*** Exercise data ***
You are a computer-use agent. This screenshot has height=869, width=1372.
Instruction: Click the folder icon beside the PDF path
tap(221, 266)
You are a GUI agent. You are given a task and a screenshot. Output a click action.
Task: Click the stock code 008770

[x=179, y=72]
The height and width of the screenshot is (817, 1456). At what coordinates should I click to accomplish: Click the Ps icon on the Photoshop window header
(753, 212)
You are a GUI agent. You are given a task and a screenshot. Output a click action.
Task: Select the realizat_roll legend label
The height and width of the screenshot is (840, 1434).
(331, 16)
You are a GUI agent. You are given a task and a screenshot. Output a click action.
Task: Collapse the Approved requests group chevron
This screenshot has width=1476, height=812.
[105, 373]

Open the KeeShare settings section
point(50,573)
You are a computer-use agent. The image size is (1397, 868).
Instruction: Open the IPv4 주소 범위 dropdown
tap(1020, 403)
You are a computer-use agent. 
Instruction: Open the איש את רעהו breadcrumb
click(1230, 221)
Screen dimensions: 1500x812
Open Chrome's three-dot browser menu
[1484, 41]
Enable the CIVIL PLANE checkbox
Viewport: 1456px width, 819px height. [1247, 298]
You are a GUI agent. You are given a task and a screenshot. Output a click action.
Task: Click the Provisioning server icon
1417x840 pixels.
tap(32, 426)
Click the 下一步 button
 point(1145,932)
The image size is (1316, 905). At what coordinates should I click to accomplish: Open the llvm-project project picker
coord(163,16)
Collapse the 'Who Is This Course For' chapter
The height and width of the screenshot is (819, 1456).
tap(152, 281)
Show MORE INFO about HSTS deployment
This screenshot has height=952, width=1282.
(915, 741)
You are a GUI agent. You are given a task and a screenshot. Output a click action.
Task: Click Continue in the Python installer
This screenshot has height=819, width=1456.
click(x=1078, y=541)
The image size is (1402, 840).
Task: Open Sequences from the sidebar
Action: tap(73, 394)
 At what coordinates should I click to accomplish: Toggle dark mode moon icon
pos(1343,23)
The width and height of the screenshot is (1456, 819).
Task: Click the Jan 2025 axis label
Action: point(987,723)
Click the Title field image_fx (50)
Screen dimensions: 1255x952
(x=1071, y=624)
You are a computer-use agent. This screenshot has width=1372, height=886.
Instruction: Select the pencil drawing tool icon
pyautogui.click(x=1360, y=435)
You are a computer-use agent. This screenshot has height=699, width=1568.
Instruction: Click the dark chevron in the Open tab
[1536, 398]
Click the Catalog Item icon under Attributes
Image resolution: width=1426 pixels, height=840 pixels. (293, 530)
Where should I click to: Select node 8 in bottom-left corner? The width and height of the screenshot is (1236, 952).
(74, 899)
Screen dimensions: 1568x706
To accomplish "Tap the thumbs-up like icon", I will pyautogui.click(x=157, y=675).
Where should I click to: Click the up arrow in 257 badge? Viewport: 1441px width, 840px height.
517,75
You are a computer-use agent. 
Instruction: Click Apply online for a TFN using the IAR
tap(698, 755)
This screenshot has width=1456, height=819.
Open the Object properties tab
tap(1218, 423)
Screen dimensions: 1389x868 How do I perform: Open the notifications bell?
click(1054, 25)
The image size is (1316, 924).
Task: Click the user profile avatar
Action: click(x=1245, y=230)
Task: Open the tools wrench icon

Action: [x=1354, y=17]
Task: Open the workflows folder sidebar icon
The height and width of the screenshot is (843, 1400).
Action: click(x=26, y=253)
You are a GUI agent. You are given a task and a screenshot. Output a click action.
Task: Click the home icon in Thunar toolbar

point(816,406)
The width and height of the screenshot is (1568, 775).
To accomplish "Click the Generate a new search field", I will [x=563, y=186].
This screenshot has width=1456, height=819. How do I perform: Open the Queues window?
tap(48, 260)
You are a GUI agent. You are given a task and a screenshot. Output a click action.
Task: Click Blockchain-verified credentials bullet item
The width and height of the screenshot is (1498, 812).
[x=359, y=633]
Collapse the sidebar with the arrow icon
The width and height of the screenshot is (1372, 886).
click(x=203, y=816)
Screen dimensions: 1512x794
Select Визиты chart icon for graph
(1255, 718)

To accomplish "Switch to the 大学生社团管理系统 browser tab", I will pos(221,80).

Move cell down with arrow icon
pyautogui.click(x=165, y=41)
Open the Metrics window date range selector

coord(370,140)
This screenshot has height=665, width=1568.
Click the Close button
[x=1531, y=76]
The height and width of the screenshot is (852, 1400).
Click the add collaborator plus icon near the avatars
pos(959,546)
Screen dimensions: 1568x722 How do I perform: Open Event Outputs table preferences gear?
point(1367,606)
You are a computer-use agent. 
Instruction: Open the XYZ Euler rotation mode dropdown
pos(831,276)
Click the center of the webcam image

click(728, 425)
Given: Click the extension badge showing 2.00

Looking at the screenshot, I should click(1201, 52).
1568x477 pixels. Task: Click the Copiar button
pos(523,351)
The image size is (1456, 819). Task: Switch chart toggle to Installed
*** End of Exercise data ***
__Work to complete__
Reproduce all the data precisely, word for word.

__Answer section__
You are a computer-use agent. This screenshot has height=869, width=1372.
Instruction: Click the folder icon beside the PDF path
tap(221, 266)
You are a GUI agent. You are given a task and a screenshot. Output a click action.
Task: Click the stock code 008770

[x=179, y=72]
The height and width of the screenshot is (817, 1456). At what coordinates should I click to accomplish: Click the Ps icon on the Photoshop window header
(753, 212)
You are a GUI agent. You are given a task and a screenshot. Output a click action.
Task: Select the realizat_roll legend label
The height and width of the screenshot is (840, 1434).
(331, 16)
You are a GUI agent. You are given a task and a screenshot. Output a click action.
Task: Collapse the Approved requests group chevron
This screenshot has width=1476, height=812.
[105, 373]

Open the KeeShare settings section
point(50,573)
You are a computer-use agent. The image size is (1397, 868).
Instruction: Open the IPv4 주소 범위 dropdown
tap(1020, 403)
You are a computer-use agent. 
Instruction: Open the איש את רעהו breadcrumb
click(1230, 221)
Screen dimensions: 1500x812
Open Chrome's three-dot browser menu
[1484, 41]
Enable the CIVIL PLANE checkbox
Viewport: 1456px width, 819px height. [1247, 298]
You are a GUI agent. You are given a task and a screenshot. Output a click action.
Task: Click the Provisioning server icon
1417x840 pixels.
tap(32, 426)
Click the 下一步 button
 point(1145,932)
The image size is (1316, 905). At what coordinates should I click to accomplish: Open the llvm-project project picker
coord(163,16)
Collapse the 'Who Is This Course For' chapter
The height and width of the screenshot is (819, 1456).
tap(152, 281)
Show MORE INFO about HSTS deployment
This screenshot has height=952, width=1282.
(915, 741)
You are a GUI agent. You are given a task and a screenshot. Output a click action.
Task: Click Continue in the Python installer
This screenshot has height=819, width=1456.
click(x=1078, y=541)
The image size is (1402, 840).
Task: Open Sequences from the sidebar
Action: tap(73, 394)
 At what coordinates should I click to accomplish: Toggle dark mode moon icon
pos(1343,23)
The width and height of the screenshot is (1456, 819).
Task: Click the Jan 2025 axis label
Action: point(987,723)
Click the Title field image_fx (50)
Screen dimensions: 1255x952
(x=1071, y=624)
You are a computer-use agent. This screenshot has width=1372, height=886.
Instruction: Select the pencil drawing tool icon
pyautogui.click(x=1360, y=435)
You are a computer-use agent. This screenshot has height=699, width=1568.
Instruction: Click the dark chevron in the Open tab
[1536, 398]
Click the Catalog Item icon under Attributes
Image resolution: width=1426 pixels, height=840 pixels. (293, 530)
Where should I click to: Select node 8 in bottom-left corner? The width and height of the screenshot is (1236, 952).
(74, 899)
Screen dimensions: 1568x706
To accomplish "Tap the thumbs-up like icon", I will pyautogui.click(x=157, y=675).
Where should I click to: Click the up arrow in 257 badge? Viewport: 1441px width, 840px height.
517,75
You are a computer-use agent. 
Instruction: Click Apply online for a TFN using the IAR
tap(698, 755)
This screenshot has width=1456, height=819.
Open the Object properties tab
tap(1218, 423)
Screen dimensions: 1389x868 How do I perform: Open the notifications bell?
click(1054, 25)
The image size is (1316, 924).
Task: Click the user profile avatar
Action: click(x=1245, y=230)
Task: Open the tools wrench icon

Action: [x=1354, y=17]
Task: Open the workflows folder sidebar icon
The height and width of the screenshot is (843, 1400).
Action: click(x=26, y=253)
You are a GUI agent. You are given a task and a screenshot. Output a click action.
Task: Click the home icon in Thunar toolbar

point(816,406)
The width and height of the screenshot is (1568, 775).
To accomplish "Click the Generate a new search field", I will [x=563, y=186].
This screenshot has width=1456, height=819. How do I perform: Open the Queues window?
tap(48, 260)
You are a GUI agent. You are given a task and a screenshot. Output a click action.
Task: Click Blockchain-verified credentials bullet item
The width and height of the screenshot is (1498, 812).
[x=359, y=633]
Collapse the sidebar with the arrow icon
The width and height of the screenshot is (1372, 886).
click(x=203, y=816)
Screen dimensions: 1512x794
Select Визиты chart icon for graph
(1255, 718)

To accomplish "Switch to the 大学生社团管理系统 browser tab", I will pos(221,80).

Move cell down with arrow icon
pyautogui.click(x=165, y=41)
Open the Metrics window date range selector

coord(370,140)
This screenshot has height=665, width=1568.
Click the Close button
[x=1531, y=76]
The height and width of the screenshot is (852, 1400).
Click the add collaborator plus icon near the avatars
pos(959,546)
Screen dimensions: 1568x722 How do I perform: Open Event Outputs table preferences gear?
point(1367,606)
You are a computer-use agent. 
Instruction: Open the XYZ Euler rotation mode dropdown
pos(831,276)
Click the center of the webcam image

click(728, 425)
Given: Click the extension badge showing 2.00

Looking at the screenshot, I should click(1201, 52).
1568x477 pixels. Task: Click the Copiar button
pos(523,351)
The image size is (1456, 819). Task: Switch chart toggle to Installed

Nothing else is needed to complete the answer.